**EXERCISE PROMPT:** Every entry in the data that follows should come back exactly, pictures aside.

::: RAW DATA :::

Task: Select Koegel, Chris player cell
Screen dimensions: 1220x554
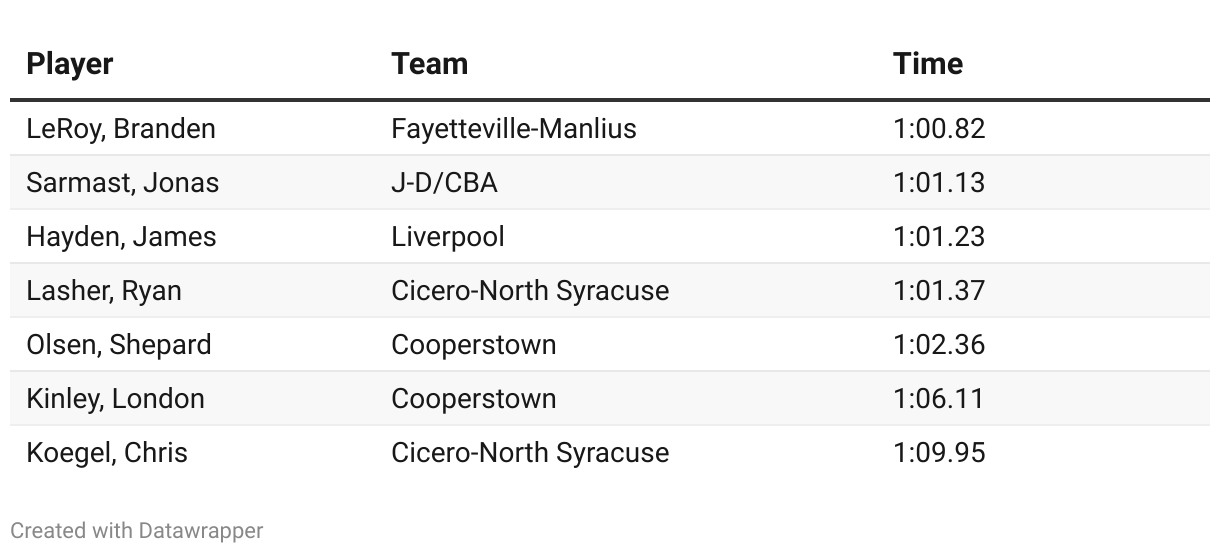Action: click(x=107, y=453)
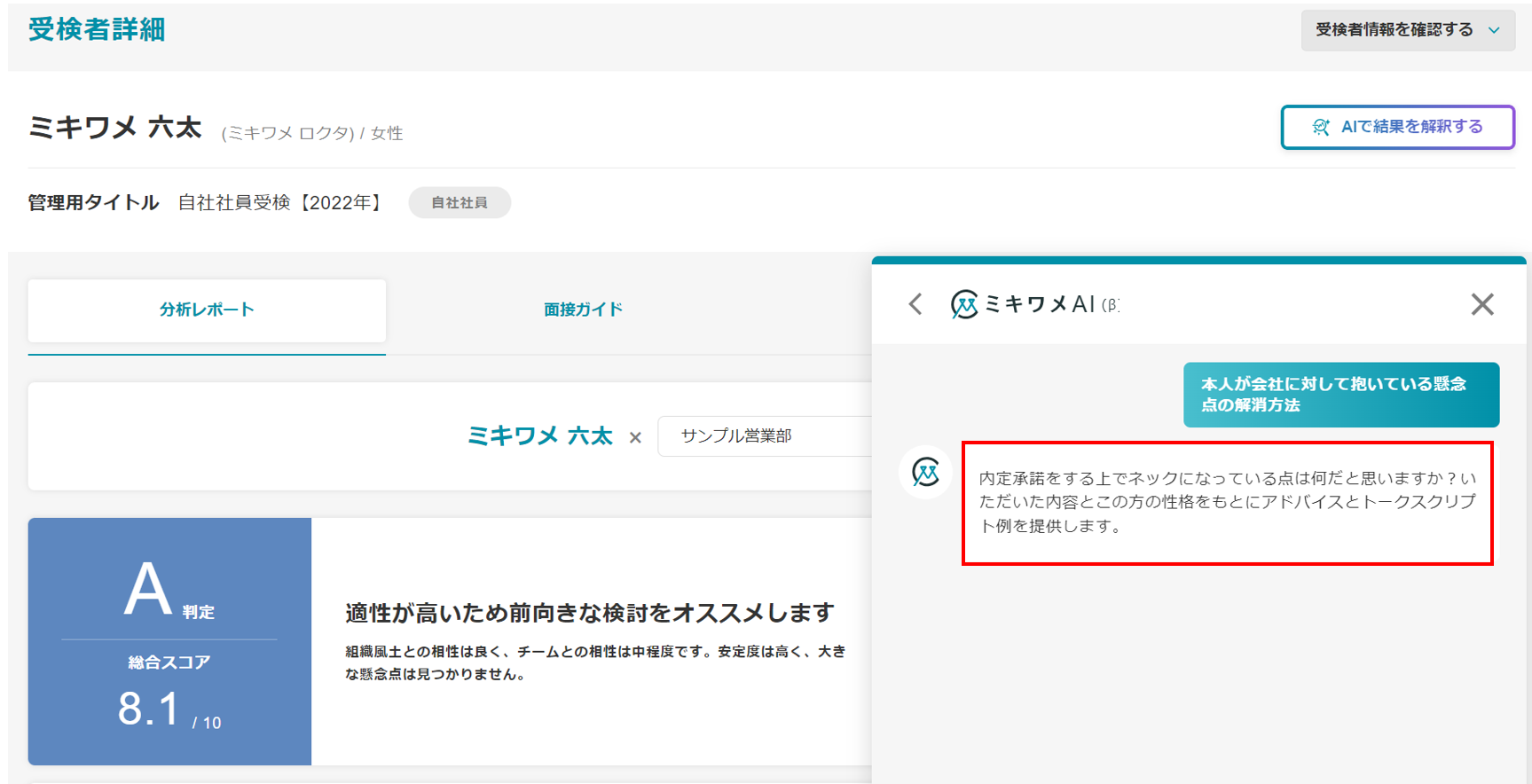Click the 受検者詳細 page title
Image resolution: width=1532 pixels, height=784 pixels.
pyautogui.click(x=97, y=30)
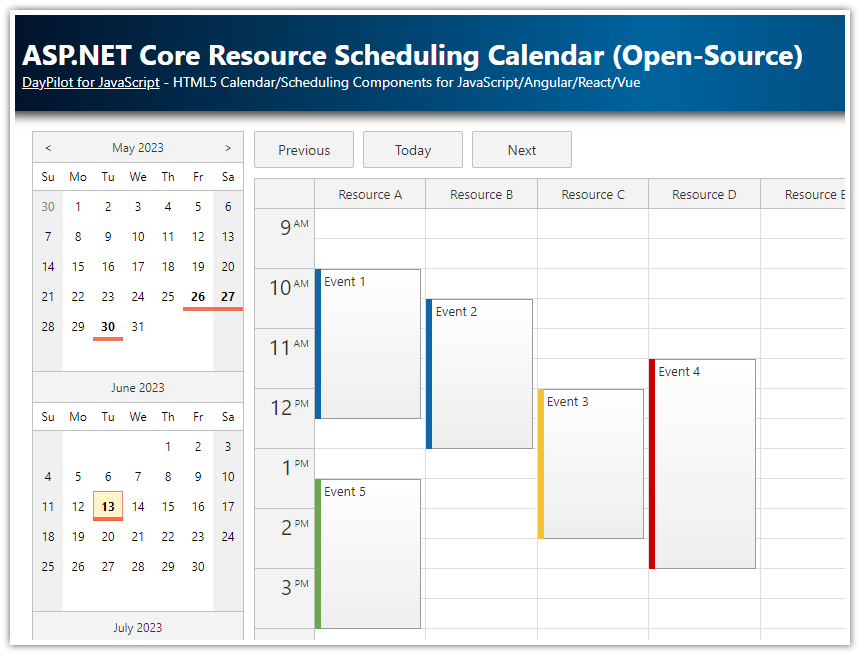The image size is (860, 655).
Task: Select May 26 in the mini calendar
Action: [x=198, y=296]
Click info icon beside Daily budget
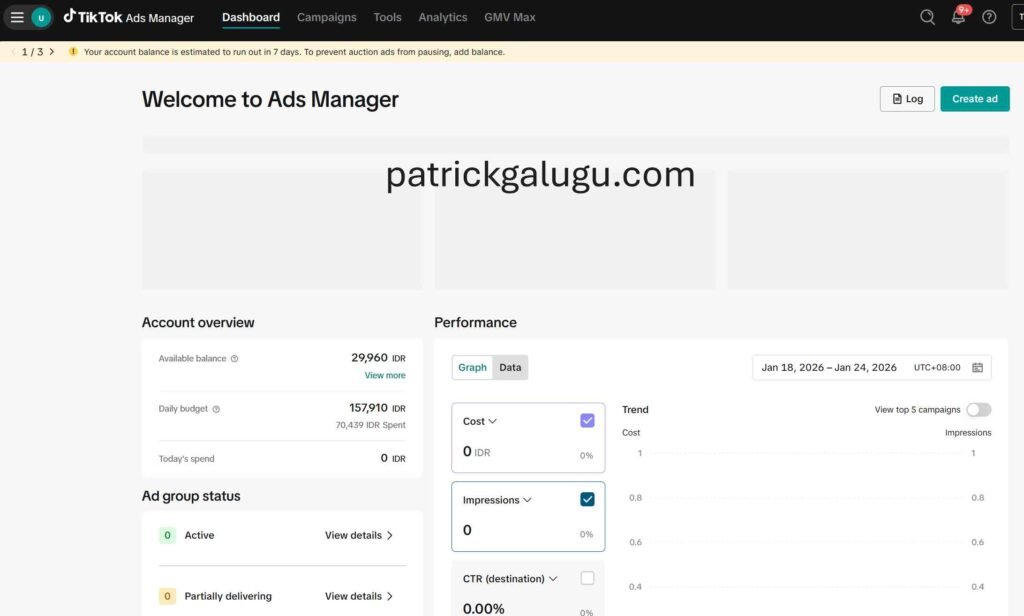The width and height of the screenshot is (1024, 616). click(216, 409)
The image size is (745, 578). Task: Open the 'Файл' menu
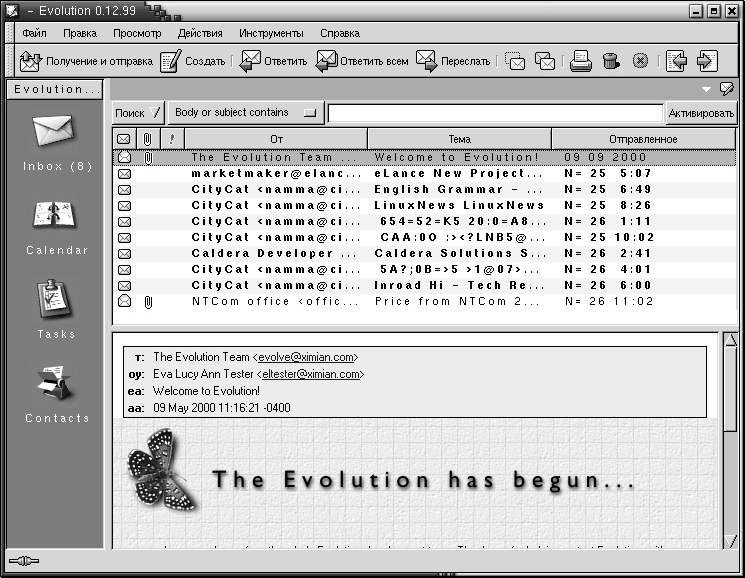(x=34, y=33)
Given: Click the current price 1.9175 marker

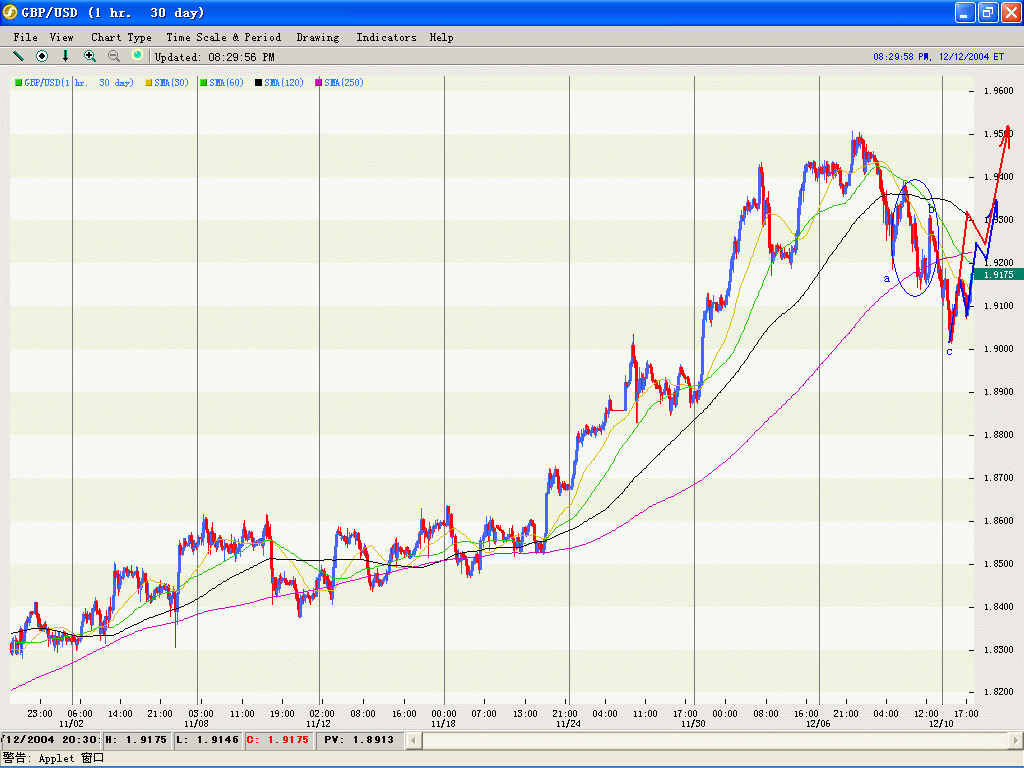Looking at the screenshot, I should tap(999, 274).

:::

**ANSWER TO THIS EXERCISE:**
Task: Select Koegel, Chris player cell
Screen dimensions: 1220x554
Action: click(x=107, y=453)
Click the 受検者詳細 page title
Image resolution: width=1532 pixels, height=784 pixels.
pyautogui.click(x=97, y=30)
The image size is (860, 655).
Task: Select May 26 in the mini calendar
Action: [x=198, y=296]
Click info icon beside Daily budget
The width and height of the screenshot is (1024, 616). click(216, 409)
The image size is (745, 578). Task: Open the 'Файл' menu
(x=34, y=33)
Given: Click the current price 1.9175 marker

Looking at the screenshot, I should tap(999, 274).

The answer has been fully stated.